Call for Participation in the Multimedia Grand Challenge 2011

March 2011


Authors: Gerald Friedland, Yohan Jin

By Gerald Friedland

Deadline: August 6th, 2011.

What problems do Yahoo, HP, Nokia, Technicolor, 3DLife, and other companies see in the future of multimedia?

The Multimedia Grand Challenge is a set of problems proposed by industry leaders, geared to engage the Multimedia research community in solving relevant, interesting, and challenging questions about the industry's 2-5 year horizon for multimedia. The Grand Challenge was first presented as part of ACM Multimedia 2009 and has established itself as a prestigious competition in the multimedia community.

This year's conference will continue the tradition with both ongoing as well as brand new challenges, including:

  • HP Challenge: High Impact Visual Communication

    Images can serve as a powerful communications vehicle, conveying a wealth of information as well as emotional impact. The color, composition, content, lighting and sharpness of an image all contribute to a viewer's response to that image, and relative placement, scaling and orientation of a group of images in a collage adds an additional layer of richness and meaning to a page. These characteristics are used extensively by professionals on web sites, magazine covers and printed advertisements to draw attention, communicate a message and leave a lasting emotional impression.

    Because images hold such power, people like to use their photos to tell their own stories. However, their end result often falls short since many people lack the skill and intuitive understanding needed to create a coherent visual story from their photos. In addition, a picture is worth a thousand words. How do we create a high impact picture that can convey information across cultural boundaries and find a thousand words that best describe such a picture? This grand challenge is to find a solution which can create a collage and generate a textual description that tells the story of the set of photos.
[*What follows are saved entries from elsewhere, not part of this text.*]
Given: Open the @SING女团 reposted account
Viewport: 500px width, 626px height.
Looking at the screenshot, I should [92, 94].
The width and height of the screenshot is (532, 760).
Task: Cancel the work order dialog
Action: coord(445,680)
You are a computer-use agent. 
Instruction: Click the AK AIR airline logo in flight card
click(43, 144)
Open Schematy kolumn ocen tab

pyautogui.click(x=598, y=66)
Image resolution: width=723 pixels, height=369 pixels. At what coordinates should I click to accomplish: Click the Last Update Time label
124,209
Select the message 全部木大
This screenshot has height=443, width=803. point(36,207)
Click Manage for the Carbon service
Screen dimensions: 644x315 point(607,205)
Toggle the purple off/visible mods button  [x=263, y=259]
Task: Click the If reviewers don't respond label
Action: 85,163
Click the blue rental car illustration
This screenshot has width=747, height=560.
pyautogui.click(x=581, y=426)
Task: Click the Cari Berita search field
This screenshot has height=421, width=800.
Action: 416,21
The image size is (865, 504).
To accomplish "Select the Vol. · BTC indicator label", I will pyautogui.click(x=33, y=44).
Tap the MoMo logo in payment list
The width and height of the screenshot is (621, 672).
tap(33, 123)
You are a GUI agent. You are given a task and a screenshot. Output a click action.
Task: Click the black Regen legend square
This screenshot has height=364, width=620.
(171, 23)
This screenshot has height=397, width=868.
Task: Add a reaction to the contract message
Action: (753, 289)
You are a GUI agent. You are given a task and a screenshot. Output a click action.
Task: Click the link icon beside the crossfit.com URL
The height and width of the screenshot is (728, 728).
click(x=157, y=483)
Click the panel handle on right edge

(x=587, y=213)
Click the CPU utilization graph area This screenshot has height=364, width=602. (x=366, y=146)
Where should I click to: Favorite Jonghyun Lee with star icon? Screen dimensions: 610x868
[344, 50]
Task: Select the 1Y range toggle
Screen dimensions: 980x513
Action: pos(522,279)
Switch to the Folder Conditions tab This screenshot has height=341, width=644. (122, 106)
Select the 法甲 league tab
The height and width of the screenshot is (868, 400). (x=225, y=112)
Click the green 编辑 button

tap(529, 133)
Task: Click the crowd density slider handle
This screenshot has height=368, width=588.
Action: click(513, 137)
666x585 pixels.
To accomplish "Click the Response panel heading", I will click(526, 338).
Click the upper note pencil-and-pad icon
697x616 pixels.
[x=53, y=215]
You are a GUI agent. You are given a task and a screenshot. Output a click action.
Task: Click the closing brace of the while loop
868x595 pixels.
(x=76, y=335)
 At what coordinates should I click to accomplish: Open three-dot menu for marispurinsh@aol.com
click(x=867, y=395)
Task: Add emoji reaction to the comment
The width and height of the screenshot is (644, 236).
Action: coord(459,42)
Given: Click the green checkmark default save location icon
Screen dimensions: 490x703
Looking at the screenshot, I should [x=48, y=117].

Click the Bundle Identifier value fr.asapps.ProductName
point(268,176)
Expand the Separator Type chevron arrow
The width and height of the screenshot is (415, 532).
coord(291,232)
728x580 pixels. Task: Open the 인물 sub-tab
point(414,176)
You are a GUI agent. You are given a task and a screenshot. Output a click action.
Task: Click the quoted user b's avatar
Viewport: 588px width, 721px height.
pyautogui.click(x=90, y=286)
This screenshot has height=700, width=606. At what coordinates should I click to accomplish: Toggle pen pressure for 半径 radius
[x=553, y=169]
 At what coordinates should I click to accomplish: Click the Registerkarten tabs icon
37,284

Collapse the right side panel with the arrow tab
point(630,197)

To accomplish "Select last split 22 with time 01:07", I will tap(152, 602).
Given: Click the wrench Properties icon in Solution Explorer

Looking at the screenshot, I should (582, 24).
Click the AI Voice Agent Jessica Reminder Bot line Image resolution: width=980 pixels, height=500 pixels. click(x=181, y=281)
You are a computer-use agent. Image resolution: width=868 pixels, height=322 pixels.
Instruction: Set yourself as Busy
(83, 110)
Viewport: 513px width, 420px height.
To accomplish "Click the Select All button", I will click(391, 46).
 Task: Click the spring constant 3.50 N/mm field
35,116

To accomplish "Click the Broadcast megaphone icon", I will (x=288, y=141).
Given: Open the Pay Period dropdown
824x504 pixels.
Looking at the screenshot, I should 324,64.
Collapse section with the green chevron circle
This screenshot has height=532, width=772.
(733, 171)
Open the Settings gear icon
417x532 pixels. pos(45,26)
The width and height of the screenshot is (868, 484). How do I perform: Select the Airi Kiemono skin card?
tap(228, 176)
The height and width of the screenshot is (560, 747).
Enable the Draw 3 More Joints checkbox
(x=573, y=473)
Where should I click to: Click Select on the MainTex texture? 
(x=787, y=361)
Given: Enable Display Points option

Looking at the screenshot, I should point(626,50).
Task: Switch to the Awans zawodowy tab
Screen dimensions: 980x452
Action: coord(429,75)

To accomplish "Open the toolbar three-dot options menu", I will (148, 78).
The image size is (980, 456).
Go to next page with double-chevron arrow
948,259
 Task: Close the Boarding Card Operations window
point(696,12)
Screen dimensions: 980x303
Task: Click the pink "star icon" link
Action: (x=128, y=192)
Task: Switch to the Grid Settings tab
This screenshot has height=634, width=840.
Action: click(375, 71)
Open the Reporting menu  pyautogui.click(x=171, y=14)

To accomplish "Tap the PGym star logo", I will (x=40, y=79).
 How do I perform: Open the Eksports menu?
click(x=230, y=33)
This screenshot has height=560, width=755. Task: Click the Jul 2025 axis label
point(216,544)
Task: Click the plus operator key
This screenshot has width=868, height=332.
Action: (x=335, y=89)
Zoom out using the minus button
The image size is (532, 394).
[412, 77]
    The system starts with a digital photo collection, such as photos taken during a vacation. It then analyzes the collection automatically using information from multiple sources such as image analysis, internet data sources, and EXIF tags. The result of the analysis is used to create the most appealing collage picture that best represents the original collection. In addition, it is also used to generate a description of the collage picture.

  • Technicolor Challenge: Precise Event Recognition and Description from Video Excerpts

    Visual search that aims at retrieving information on a specific object, person or place in a photo has recently witnessed a surge of activity in both academic and industrial worlds. It is for instance now possible to get precise information on a painting, a monument or a book by shooting it with a mobile phone. Such impressive systems rely on mature image description and matching technologies coupled with application-dependent databases of annotated images. They require however to circumscribe drastically the visual world to be queried (e.g., only paintings) and to organize a comprehensive information database accordingly.

    This Grand Challenge aims at exploring tools to extend this search paradigm in different directions: (1) The query is an excerpt from a public event's video, that is a small video and/or audio chunk from a longer coverage; (2) There is no strong contextual prior, thus ruling out the use of a specialized database designed on purpose; (3) Sought output is a precise textual description of the audiovisual query "scene".

  • Nokia Challenge: Visual Landmark Recognition

    Mobile devices provide ubiquitous access to internet, and so to almost unlimited amounts of data. Finding the information relevant to you can be a time consuming task in itself. In the modern fast paced life, when you are on the go, coming up with suitable query terms and typing them on a virtual touch keyboard is simply too slow. Image recognition has been widely recognized as a potential novel way of accessing data relevant to your immediate surroundings: snap a picture of something and the system tells you about it.

    Nokia and NAVTEQ together have created a dataset of street view data where individual buildings are identified. The dataset consists of 150k panoramic images aligned with a 3D city model consisting of 14k buildings obtained from footprint and elevation data. The images were labeled by projecting the 3D model into the panoramic images, computing visibility, and recording the identities of visible buildings.

  • Yahoo! Video Challenge: Robust Automatic Segmentation of Video According to Narrative Themes

    Video search today relies mostly on textual metadata that is associated with the video in terms of title, tags or surrounding page-text. This approach falls severely short by ignoring the richness of information within the video medium; an engine should ideally use this information to help a user search and navigate content. As video content explodes and user attention spans shrink, a next generation video search engine needs to provide users with the ability to search for sections within a video; allow users consume bits and pieces of a video that would be of interest to them; and let the users kill time during lunch breaks in creative ways. In addition, instead of offering just one thumbnail as representation for a whole video, it would be great to be able to partition a video into its constituent narrative themes and allow users to navigate through a video on a more granular level with better video surrogates.

    The challenge to researchers in the multi-media community is to develop methods, techniques, and algorithms to automatically generate narrative themes for a given video, as well as present the content in an easy-to-consume manner to end-users in a search engine experience. Naturally, the themes that emerge depend entirely on the video itself - so the methods / algorithms have to be generic. Still, there could be approaches developed for certain types and genres of videos. For instance, one approach could be employed for sitcoms, sports content could have another, educational content could have another, etc.

  • Yahoo! Image Challenge: Novel Image Understanding

    There are over 200 billion images on the internet today and this collection continues to grow by leaps and bounds. Image search engines often only surface a portion of those images and often rely on the text surrounding an image on a webpage, or the image file's name. With the growing number of images on the Internet it is important to have the ability to organize and surface the images in the most efficient, meaningful way possible so that better images can be shown to searchers.

    We want to move beyond simple image classification. Textual tags associated with an image often tell us that there is a tiger in an image. Not all images are labeled this way, but there are more than enough on any one subject to fill a search-result page.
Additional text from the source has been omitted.